In silico Investigation of Identified Major Metabolites from Coffea Arabica Leaves against Parkinson’s Disease Target Proteins for Neuroprotective Drug Development

Abstract

Introduction: Parkinson’s disease (PD) is a prevalent neurological disease characterized by the gradual degeneration of dopaminergic neurons leading to a dysfunctional central nervous system. Recently, major metabolites of Coffea arabica leaves were revealed to exhibit good electronshuttling potential in Microbial Fuel Cells (MFCs), similar to neurotransmitters dopamine and epinephrine. Objective: This In silico study aimed to identify the neuroprotective potentials of plant metabolites from coffee leaves and to determine their physicochemical and pharmacokinetic properties for developing viable anti-parkinsonian drug design. Methodology: Molecular docking was performed to evaluate the affinity of identified major compounds in C. arabica against PD-target proteins and compare the results with the binding activity of existing drugs and natural ligands of the identified protein targets via LibDock scores.

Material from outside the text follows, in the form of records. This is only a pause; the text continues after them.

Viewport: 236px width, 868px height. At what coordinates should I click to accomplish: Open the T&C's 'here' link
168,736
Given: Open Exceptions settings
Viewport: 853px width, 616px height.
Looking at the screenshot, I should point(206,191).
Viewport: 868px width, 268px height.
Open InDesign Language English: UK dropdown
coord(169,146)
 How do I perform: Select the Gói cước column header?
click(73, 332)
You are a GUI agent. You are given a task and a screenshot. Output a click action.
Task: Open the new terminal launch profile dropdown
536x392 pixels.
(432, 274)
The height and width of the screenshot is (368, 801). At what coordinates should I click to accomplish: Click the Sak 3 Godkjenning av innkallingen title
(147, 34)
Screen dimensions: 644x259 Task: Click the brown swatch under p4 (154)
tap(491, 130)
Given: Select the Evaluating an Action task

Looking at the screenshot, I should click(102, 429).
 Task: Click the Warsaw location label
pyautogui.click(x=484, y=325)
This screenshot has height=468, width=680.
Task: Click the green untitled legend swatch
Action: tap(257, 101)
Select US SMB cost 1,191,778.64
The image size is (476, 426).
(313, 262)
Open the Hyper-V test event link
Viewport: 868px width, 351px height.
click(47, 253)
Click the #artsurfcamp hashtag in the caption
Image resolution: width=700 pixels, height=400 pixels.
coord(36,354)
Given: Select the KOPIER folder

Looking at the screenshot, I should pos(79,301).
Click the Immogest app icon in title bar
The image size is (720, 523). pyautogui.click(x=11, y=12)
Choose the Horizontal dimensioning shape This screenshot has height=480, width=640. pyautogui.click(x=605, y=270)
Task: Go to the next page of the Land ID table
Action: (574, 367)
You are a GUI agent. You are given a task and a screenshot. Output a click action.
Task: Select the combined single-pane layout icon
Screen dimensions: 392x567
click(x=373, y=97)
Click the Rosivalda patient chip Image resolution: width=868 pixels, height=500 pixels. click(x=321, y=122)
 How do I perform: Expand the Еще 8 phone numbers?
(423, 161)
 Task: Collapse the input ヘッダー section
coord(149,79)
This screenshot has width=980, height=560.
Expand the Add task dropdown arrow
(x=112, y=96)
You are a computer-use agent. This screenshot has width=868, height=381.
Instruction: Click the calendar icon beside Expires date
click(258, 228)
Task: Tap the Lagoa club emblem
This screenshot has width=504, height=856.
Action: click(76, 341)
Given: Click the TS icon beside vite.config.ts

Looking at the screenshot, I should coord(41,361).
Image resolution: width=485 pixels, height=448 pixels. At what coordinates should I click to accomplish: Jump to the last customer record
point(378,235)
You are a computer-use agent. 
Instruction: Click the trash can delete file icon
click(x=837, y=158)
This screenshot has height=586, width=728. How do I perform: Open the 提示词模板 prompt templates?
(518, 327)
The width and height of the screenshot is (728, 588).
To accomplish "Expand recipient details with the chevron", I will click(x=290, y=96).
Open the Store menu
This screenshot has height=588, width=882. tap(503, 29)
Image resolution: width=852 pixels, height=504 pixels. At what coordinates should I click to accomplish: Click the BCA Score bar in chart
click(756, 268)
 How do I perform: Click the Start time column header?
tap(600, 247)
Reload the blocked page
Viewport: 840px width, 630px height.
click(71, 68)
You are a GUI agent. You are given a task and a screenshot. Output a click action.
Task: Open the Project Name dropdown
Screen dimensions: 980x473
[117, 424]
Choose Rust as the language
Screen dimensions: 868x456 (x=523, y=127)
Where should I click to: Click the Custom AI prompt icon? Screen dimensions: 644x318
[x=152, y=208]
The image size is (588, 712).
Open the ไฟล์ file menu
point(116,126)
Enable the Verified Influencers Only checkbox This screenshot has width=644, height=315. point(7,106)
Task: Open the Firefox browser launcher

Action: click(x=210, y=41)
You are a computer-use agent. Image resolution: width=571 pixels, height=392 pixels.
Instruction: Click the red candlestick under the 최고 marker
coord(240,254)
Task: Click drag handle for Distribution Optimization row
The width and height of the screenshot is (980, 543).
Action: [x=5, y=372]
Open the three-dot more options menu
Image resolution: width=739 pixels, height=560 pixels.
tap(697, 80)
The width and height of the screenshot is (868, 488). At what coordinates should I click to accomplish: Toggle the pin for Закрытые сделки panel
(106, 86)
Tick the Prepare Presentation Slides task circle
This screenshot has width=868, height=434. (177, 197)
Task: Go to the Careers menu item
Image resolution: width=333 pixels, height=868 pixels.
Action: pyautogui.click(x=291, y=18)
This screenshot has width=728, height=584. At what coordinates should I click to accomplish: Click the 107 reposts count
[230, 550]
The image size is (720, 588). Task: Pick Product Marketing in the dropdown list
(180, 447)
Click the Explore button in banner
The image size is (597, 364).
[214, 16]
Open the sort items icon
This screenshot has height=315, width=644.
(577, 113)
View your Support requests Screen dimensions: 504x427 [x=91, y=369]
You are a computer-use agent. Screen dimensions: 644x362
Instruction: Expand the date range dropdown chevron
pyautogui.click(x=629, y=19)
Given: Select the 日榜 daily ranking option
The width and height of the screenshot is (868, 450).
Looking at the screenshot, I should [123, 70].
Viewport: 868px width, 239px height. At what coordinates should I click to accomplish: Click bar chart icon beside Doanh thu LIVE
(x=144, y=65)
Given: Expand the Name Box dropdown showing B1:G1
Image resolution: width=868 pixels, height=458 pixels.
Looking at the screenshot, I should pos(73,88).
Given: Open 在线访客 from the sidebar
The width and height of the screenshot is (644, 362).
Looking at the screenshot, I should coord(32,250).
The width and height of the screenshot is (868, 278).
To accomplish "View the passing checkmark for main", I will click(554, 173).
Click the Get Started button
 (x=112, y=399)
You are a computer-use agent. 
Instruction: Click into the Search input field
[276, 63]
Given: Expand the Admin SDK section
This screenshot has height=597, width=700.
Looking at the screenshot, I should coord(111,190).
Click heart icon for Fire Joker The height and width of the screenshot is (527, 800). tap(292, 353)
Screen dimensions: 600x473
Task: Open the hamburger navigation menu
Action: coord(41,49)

The druglikeness and ADMET profiles of each ligand were also evaluated using bioinformatics tools. Results: C. arabica metabolites exhibited various degrees of binding activity against PD targets. LibDock scores of test compounds showed that catechin, mangiferin, and chlorogenic acid exhibited higher docking scores than dopamine and levodopa. Physicochemical and pharmacokinetics analysis of the selected molecules revealed caffeine, catechin, and chlorogenic acid as promising candidates for drug development with a low risk of drug toxicity. Conclusion: The present study indicates that Coffea arabica leaves contain promising neuroprotective active compounds against Parkinson’s disease.